• _GIVEN ENTRIES_:
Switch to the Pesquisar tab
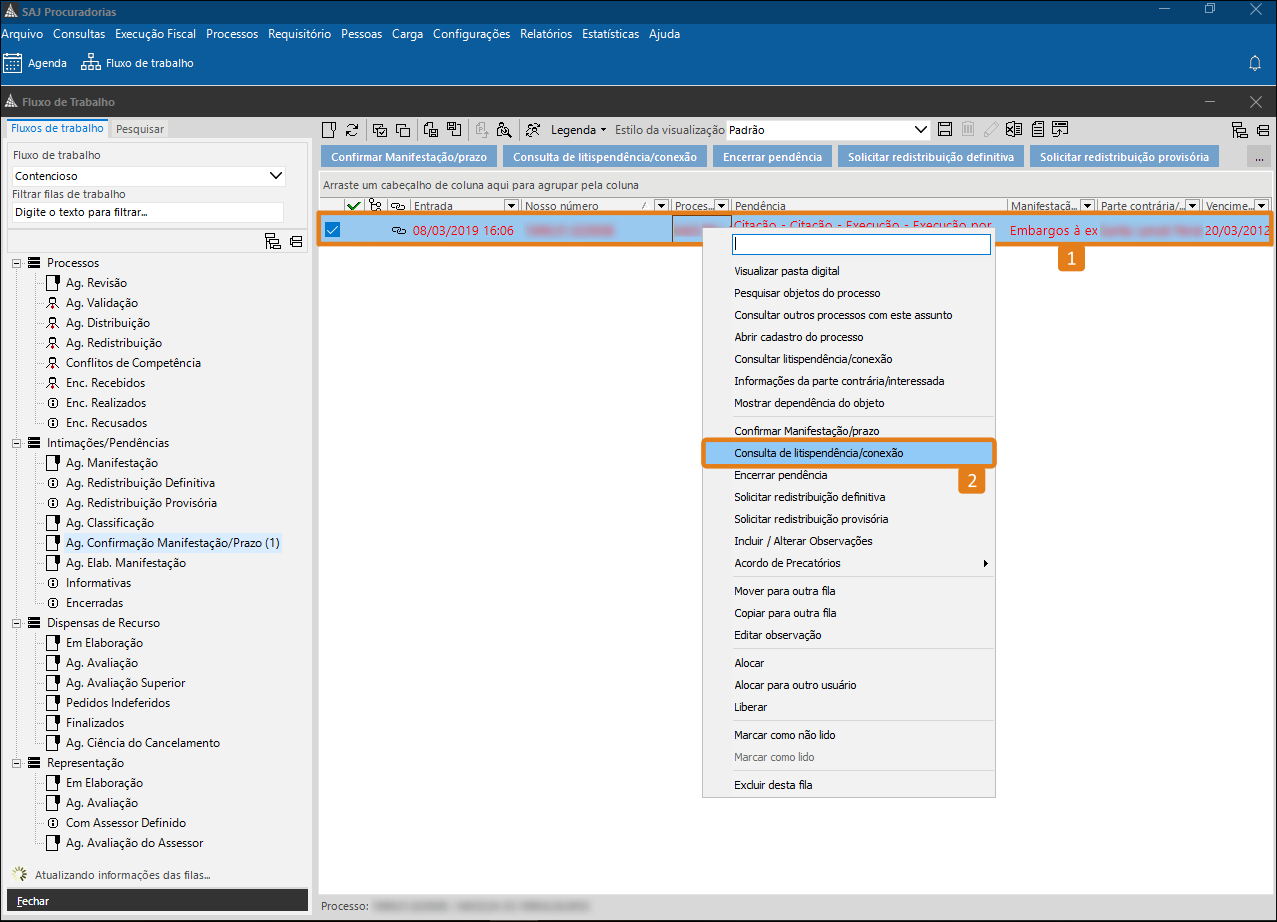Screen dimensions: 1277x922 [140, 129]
...
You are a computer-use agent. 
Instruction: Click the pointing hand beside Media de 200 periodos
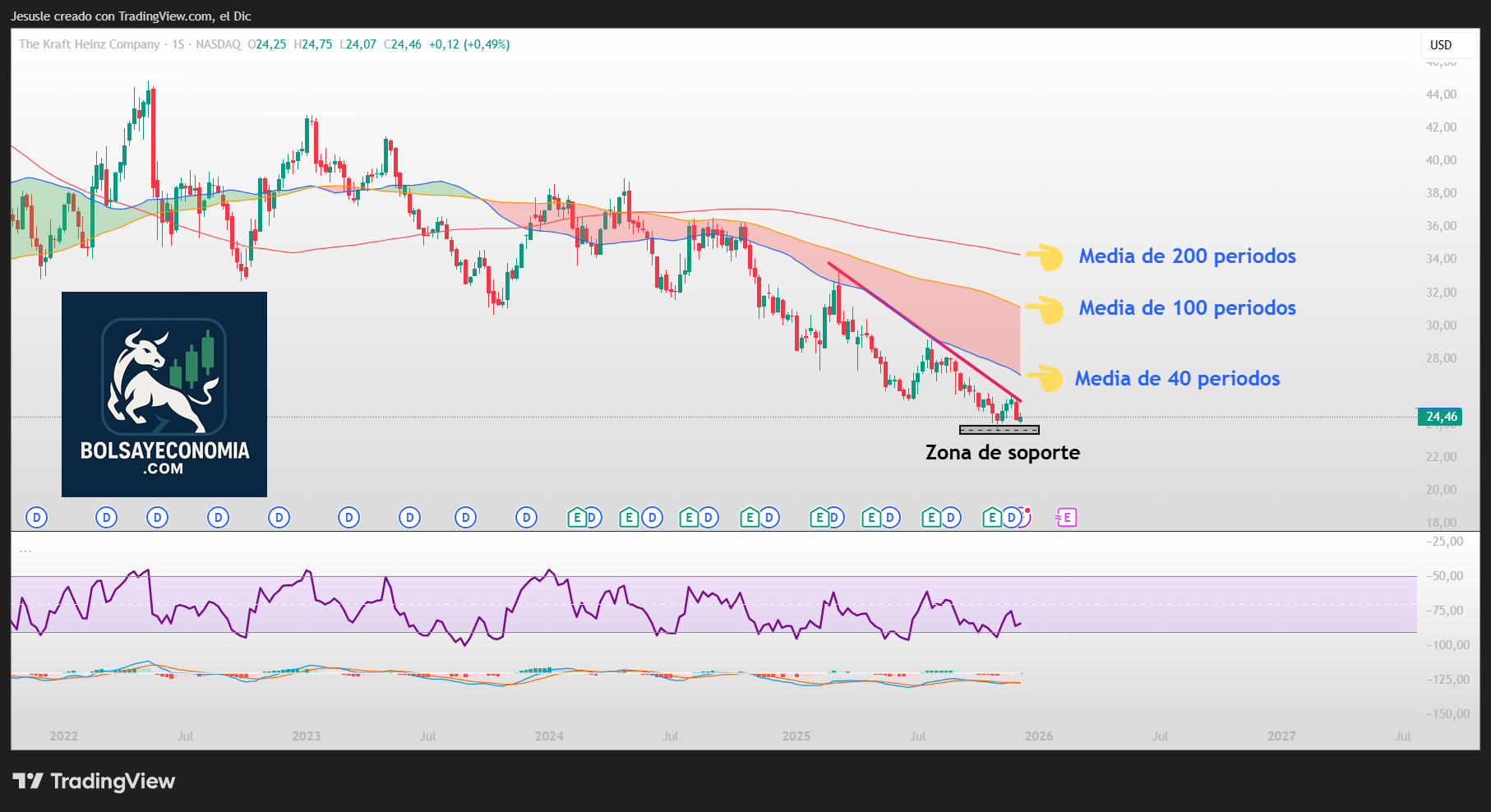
==
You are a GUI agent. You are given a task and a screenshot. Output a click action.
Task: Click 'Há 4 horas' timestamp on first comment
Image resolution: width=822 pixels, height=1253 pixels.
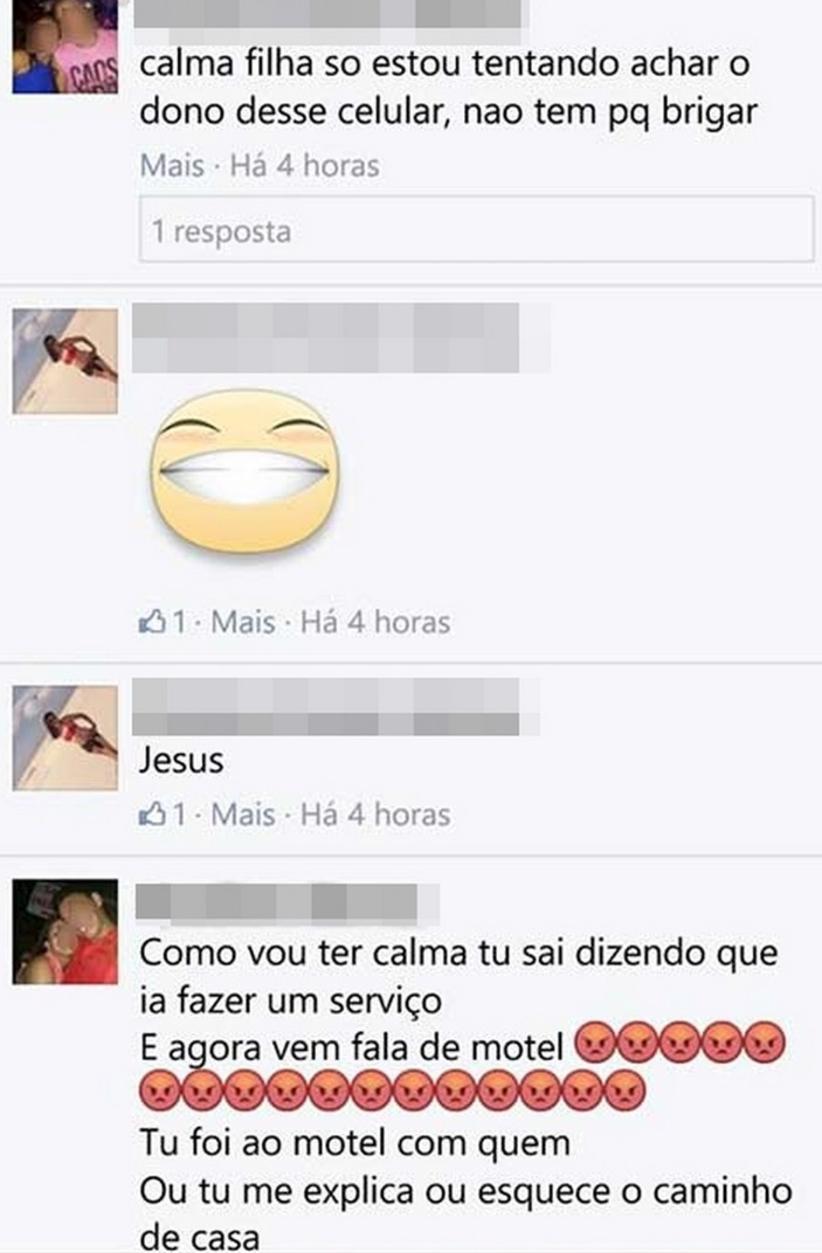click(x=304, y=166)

• _THE TASK_:
All lines above that include the word "agent" should be located and copied.

• _RESPONSE TO THIS TASK_:
You are a computer-use agent. 
You are a GUI agent. You are given a task and a screenshot. Output a click action.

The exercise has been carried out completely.